> [Steve, I think you may be on to something here at least insofar as LCD projectors go. We have two fairly expensive ones at our office, each costing several thousand bucks, and they do a great job projecting graphics. When looked at in isolation, the digital photos we project with the, look okay to most audiences, mostly because they are training pictures, not intended as art, and the viewer really has no frame of reference from their chair. However, when I trot out 35mm transparancies and pop them into my Koday professional grade slide projector which I purchased new twenty years ago and project film images, any quality comparison is over, right then and there.

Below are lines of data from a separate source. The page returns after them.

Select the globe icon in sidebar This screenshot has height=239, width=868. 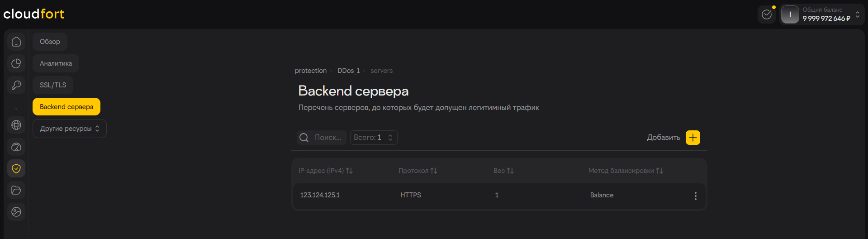[x=16, y=125]
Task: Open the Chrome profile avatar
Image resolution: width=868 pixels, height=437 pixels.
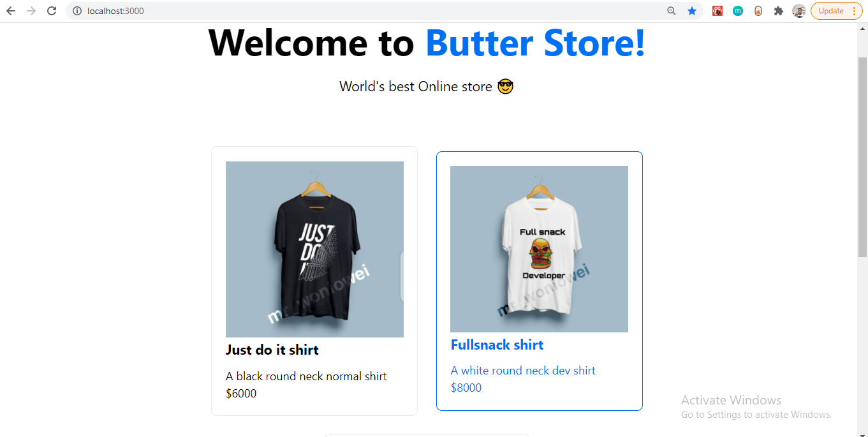Action: click(x=799, y=11)
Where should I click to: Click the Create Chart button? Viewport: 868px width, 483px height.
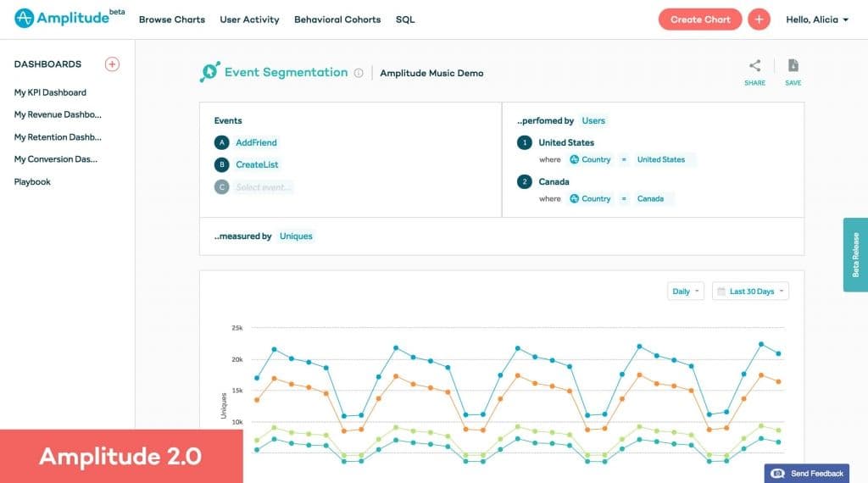699,19
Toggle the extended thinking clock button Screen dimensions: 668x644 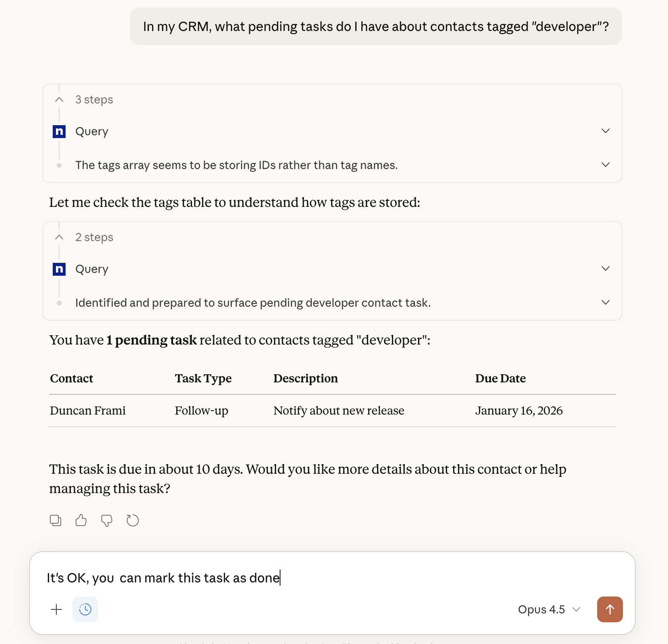coord(85,609)
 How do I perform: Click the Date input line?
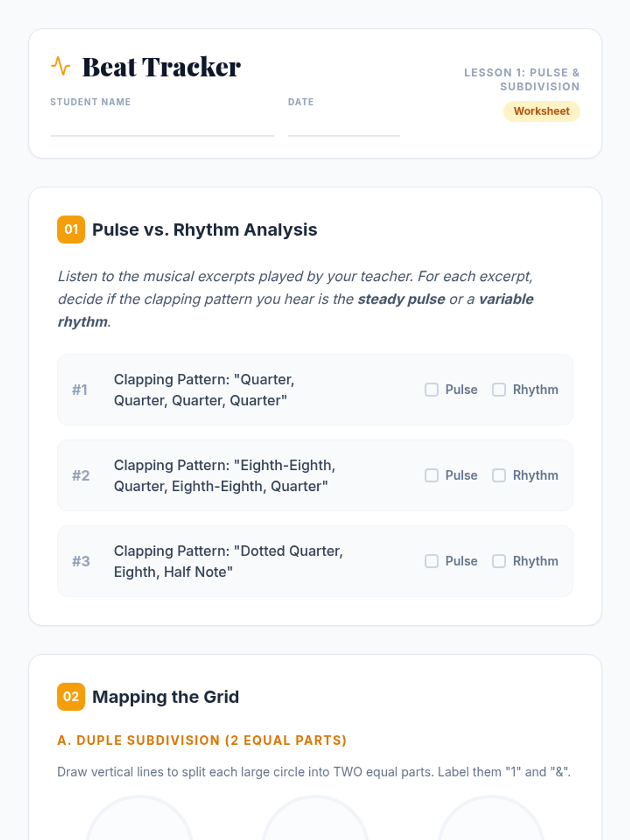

As previously mentioned, this may be more a function of the state of projection technology than anything else, but the differences are real, as you say. You know, when I bought that projector in 1986, it cost me almost a thousand dollars, about four times what a "home grade" projector cost back then, and I thought it was pretty expensive, but it's still going stong and in weekly use two decades later. I guess it's true, quality does not cost, it pays.
As far as film versus digital cameras go, clearly the work shown here by pros like Marc Williams and DJ Garcia and others as well pretty much conclusively prove that with the proper knowledge and skill, and thoughtful selection of equipment, there is no doubt that digital photography can deliver the goods. If it could not, working pros wouldn't use it because for them, it's not a fad, it's their livelihood. In any event, I'd kill to be able to produce some of the work these guys do, with film or digital. For me, at the moment, I can get what I want by picking up the old film cameras and MF lenses that I already own, using a technology that I learned a long time ago and don't have to scratch my head over, and produce work that pleases me in my old-fashioned wet darkroom. That seems good enough for me right now, reserving my digicams for convenience shooting and work photos that need to be quickly posted.
Sooner or later I'll grab a DSLR and work some with it, and I'm sure that once I learn what I'm doing, the results will be fine. But, I'm pretty sure there are a lot of old dogs like me who are slow to learn new tricks, and if nothing else, we will keep buying film and it will remain on the market for a long time through a number of sources. I also believe that consumer level film cameras are probably dead from a sales standpoint, but obviously there is a brisk used market and all of those cameras will need film for a long time to come. So, like you, I get a little tired of hearing that film is dead. But as inaccurate as that statement might be, it does not mean that digital work is necessarily substandard.